A significant increase of the number of end-users is necessary to compensate for the discount on PE (consequent savings in the bill despite the difficulties of the nonprogressive tariff) and to reach the balance between CEP costs and revenues simultaneously.

5. Conclusions

In the paper, the authors tried to prove that there is still the possibility to create aggregation forms of end-users maintaining a common benefit (CEP and end-users) despite the new electricity tariff scenario like the Italian 2017 tariff scenario, which from the analysis reported in [18] does not seem to incentivise the electricity self-consumption. At this scope, a CEP optimization model has been formulated suitable to each type of end-user (consumer, producer, and prosumer).

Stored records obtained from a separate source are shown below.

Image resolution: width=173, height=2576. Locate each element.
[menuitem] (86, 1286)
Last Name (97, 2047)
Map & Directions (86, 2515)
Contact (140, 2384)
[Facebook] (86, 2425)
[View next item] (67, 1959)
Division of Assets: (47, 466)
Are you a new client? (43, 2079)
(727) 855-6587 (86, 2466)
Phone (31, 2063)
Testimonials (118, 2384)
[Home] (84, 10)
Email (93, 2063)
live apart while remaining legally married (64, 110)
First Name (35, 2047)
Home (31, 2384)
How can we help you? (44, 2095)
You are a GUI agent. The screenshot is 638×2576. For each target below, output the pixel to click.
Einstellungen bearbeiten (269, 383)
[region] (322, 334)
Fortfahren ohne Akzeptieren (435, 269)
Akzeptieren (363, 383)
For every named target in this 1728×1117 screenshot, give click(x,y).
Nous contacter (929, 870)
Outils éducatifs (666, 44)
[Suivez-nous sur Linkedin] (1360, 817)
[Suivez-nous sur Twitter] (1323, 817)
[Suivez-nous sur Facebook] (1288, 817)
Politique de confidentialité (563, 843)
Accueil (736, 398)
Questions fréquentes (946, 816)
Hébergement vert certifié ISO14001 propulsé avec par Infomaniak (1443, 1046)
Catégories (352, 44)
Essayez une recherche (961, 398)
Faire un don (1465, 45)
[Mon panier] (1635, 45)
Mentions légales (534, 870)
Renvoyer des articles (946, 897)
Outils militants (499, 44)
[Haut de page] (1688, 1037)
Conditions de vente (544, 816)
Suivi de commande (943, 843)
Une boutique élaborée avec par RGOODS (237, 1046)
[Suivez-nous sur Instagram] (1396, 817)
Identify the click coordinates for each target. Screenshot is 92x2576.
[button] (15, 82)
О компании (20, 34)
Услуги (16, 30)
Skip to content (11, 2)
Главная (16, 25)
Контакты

In the paper, the case of prosumer end-users equipped with enabling technologies has been considered. In this case, it can be observed that (i)aggregation forms are more advantageous in terms of the number of end-users considering the 2017 tariff scenario with respect to the 2016 one. This is because with the 2017 tariff scenario, despite the increase in the CEP management costs, at the same time, an increase of the profit margin in energy supply has been observed(ii)the advantage for the aggregated end-user becomes positive only in the case of self-consumption, which is almost equal to the production capacity of RES plant. This can be assumed realistic with the growing of new technologies, efficient storage systems, and smart building systems. As reported in [19], in the short term, the expected and progressive decrease in storage system costs will support the situation that will allow to achieve higher electricity self-consumption percentage and to make more competitive the energy cost of the self-consumption with respect to the cost of energy purchased from the grid [20](iii)in such a context, there is a lot of space for other possible configurations of new energy production systems defined in the Italian electricity market, efficient system for users (in Italian, SEU) where the end-user does not pay the RES plant but he pays the electricity self-consumption at a price equal or less than the price applied to the energy purchased from the grid. In this case, however, other problems arise, such as the huge initial investments needed to provide the enabling technology to the end-users. It requires a high level of participation by the end-users towards a new energy business model(iv)last but not the least, a certain stability of the electricity market regulation is required. The 2017 tariff scenario is in an ever-changing situation, as demonstrated by the evolution of the electricity tariff and market regulations that tries to find solutions less expensive to manage the grid despite the significant development of the distributed generation

Data Availability

The energy platform and imbalance costs’ data used to support the findings of this study are included within the article as reported in the notes. Others as billing system’s costs have been provided from the national service provider based on specific quotation (https://www.terranovasoftware.eu/it/). The national market energy price data used to support the findings of this study were supplied by the national market operator (GME) and freely available at (http://www.mercatoelettrico.org/en/) the section “Result&Statistics.” The standard tariff data for the domestic consumer were supplied by the national Authority (AREA) and freely available at (https://www.arera.it/it/prezzi.htm) the section “Prices&Tariffs.” All other data used during the study have been obtained as calculations and analysis.

Conflicts of Interest

The authors declare that they have no conflicts of interest.

Acknowledgments

This work has been funded by the Italian Ministry of the Economic Development (MISE) and the Ministry of Education, University and Research (MIUR), through the National Operational Program for Business and Competitiveness 2014-2020, PON F/050159/03/X32.